Local Configuration and Availability
- CXFS is deployed on Cobalt; NCSA's Linux ia64 SGI Altix system.
- All mounted file systems on Cobalt are on CXFS including /home directories.
- CXFS supports concurrent access to files from multiple compute nodes.
- Both MPI and OpenMP applications can improve performance by parallelizing
I/O on CXFS.
Tips on Using NCSA's Parallel File System
In general, performance will improve if I/O operations are performed in a
directory that is mounted on a parallel file system. Changing to the appropriate
scratch file system while running a job is the first step in improving
I/O. For parallel applications,
the goal is to have many nodes concurrently performing I/O
operations, which will improve performance up to the point that
the particular network and hardware configurations of the file system will
permit.
If it is determined that a particular application is spending a significant amount of
time performing I/O, dividing the load among more nodes on the cluster will
increase bandwidth to the file system. Consider writing one file per process rather
than allowing the I/O to be serialized. If done carefully, files can still be concatenated
for portability on other systems. Routines can be written to support reading a set of
files from a different number of processes than they were created with. MPI codes can
take advantage of MPI-I/O routines that allow concurrent reading and writing to one file.

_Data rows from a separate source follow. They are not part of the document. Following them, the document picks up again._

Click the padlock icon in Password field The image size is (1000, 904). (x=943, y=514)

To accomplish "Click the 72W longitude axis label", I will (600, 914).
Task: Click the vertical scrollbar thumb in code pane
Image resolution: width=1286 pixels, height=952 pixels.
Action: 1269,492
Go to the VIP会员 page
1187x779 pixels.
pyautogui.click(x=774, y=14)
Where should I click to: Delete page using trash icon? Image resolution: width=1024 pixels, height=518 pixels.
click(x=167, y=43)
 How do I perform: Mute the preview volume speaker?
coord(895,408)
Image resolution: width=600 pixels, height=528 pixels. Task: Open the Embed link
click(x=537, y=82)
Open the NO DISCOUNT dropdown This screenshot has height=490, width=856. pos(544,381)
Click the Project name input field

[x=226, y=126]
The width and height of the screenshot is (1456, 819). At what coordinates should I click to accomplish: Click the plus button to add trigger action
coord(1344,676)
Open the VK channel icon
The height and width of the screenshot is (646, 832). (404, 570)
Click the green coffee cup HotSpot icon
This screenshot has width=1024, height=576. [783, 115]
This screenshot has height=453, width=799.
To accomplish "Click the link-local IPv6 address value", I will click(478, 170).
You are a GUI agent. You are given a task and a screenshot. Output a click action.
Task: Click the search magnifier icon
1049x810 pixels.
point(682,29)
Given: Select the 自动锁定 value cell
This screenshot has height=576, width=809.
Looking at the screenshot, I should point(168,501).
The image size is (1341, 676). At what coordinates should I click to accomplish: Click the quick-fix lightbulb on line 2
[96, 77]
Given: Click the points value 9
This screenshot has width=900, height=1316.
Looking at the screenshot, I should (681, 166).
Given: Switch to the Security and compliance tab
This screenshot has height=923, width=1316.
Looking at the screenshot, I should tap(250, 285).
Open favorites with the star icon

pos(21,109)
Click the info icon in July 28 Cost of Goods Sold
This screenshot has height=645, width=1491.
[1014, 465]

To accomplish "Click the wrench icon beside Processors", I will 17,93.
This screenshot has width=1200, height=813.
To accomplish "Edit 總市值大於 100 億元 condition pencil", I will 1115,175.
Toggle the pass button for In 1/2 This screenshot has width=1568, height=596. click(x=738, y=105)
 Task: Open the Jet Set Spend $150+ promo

These routines improve performance greatly over serial I/O on most of NCSA's file systems.
Parallel I/O performance is an active field of research. Ultimately, file system
details and I/O optimization parameters will be transparently incorporated
into most common scientific I/O libraries. Much work still needs to be done
before this becomes a reality. Details such as buffer sizes and striping methods are
inherently dependent on the underling hardware configurations and thus platform
dependent.